Und heute? Laut Google gibt es in Niedersachsen zwar etwa 280 000 Hektar Hochmoorflächen und 187 000 Flachmoorflächen, aber davon ist nur noch ein Bruchteil, laut Google ca. 16 % als naturnahe Moorfläche zu bezeichnen. Zusammen mit den 17 500 Hektar Moorflächen in Schleswig-Holstein sind es also nur noch ca. 80 700 Hektar Moorflächen, nur ca. 5, 4% der Moorflächen gegenüber 1950.
Ob diese Berechnungen richtig sind, weiß ich nicht, aber die Größenordnungen stimmen sicher und zeigen ein erschreckendes Bild. Wo sind sie geblieben, diese Moorgebiete?
Kultiviert, also umgewandelt in Kulturlandschaften, wie es so schön heißt. Das „Unland“ wurde zu Wiesen-, Acker- und Waldflächen umgewandelt. Aufwendig und sehr mühsam haben die Menschen Moorflächen urbar gemacht:
„Dem Ersten der Tod,
dem Zweiten die Not
und dem Dritten das Brot“,
heißt es in einem alten Sprichwort. Ich will die Leistungen dieser Moorkultivierer nicht in Frage stellen. Die Ernährung der Bevölkerung ist wohl eine der wichtigsten Voraussetzungen für unser Leben, aber der Preis dafür ist deutlich höher als wir im Allgemeinen denken. Beispielsweise denkt man nur an den CO2-Speicher im Moorboden und die Auswirkungen durch die Trockenlegung der Moore auf das Klima, so kommen wohl jedem apokalyptische Szenen in den Sinn. Mit dem Verschwinden der Moore sind auch viele einzigartige Biotope, Pflanzen und Tiere, verschwunden, teilweise ausgestorben. Kurt Hueck schreibt dazu 1950: „So sehr auch gerade heute jeder Fortschritt in der Moorkultur für unser Land von Wert sein muss, so bleibt doch zu wünschen, dass wenigstens einige dieser schönsten Moore als Naturschutzgebiet unberührt bleiben“.

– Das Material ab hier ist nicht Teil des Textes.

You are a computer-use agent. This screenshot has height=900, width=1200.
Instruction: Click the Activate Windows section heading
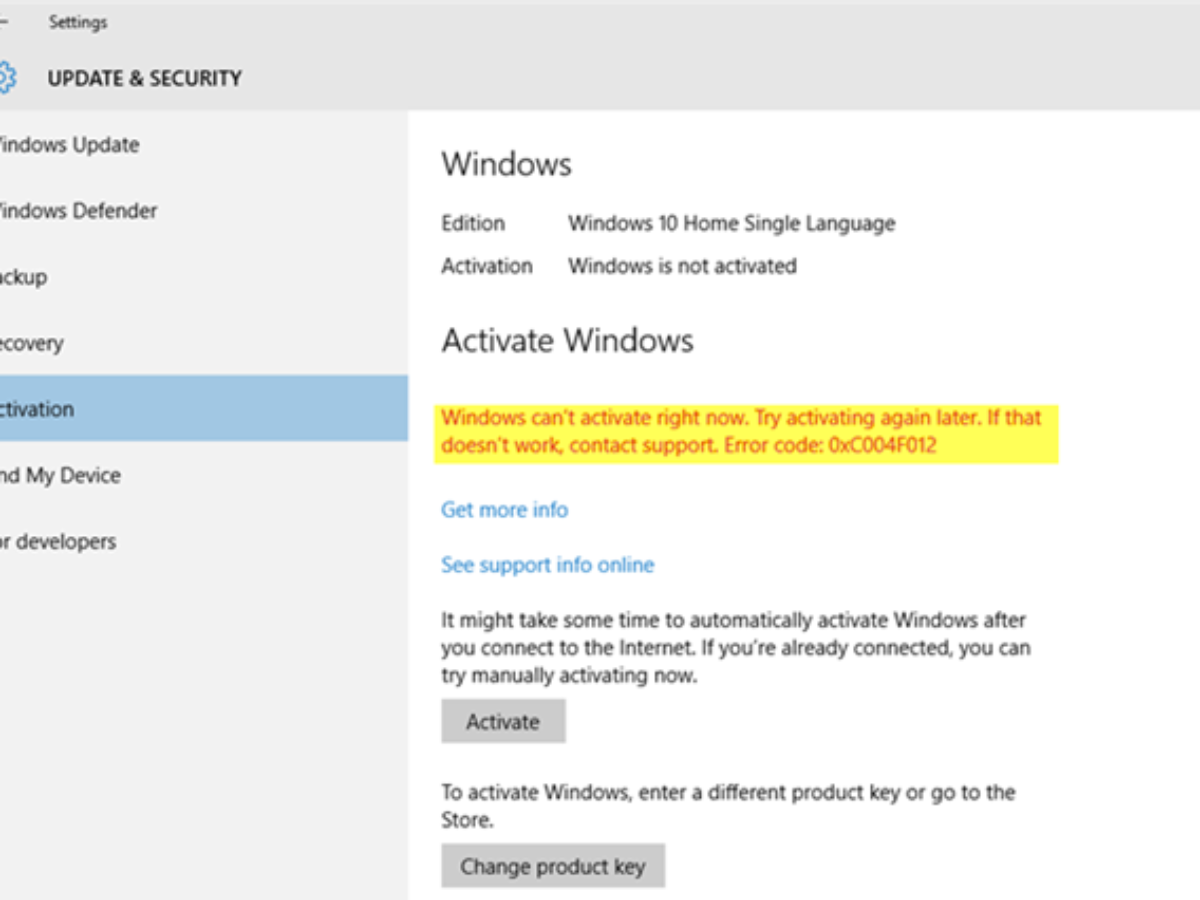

Mit diesen Gedanken, die zwar alt, aber doch so modern erscheinen, sind wir wieder einmal unterwegs auf der Suche nach Moorgebieten und ihren Besonderheiten.
Unser Ziel ist dieses Mal die Diepholzer Moorniederung. Dieses Ziel jetzt im Spätherbst anzusteuern, hat einen zweiten Grund: Die Diepholzer Moorniederung hat sich inzwischen zum drittgrößten Sammelplatz Deutschlands für Kraniche während der Zugzeit entwickelt. Graue Kraniche – die „Himmelsboten“ und „Vögel des Glücks“ – und diese gleich Vieltausendfach, das müssen wir erleben.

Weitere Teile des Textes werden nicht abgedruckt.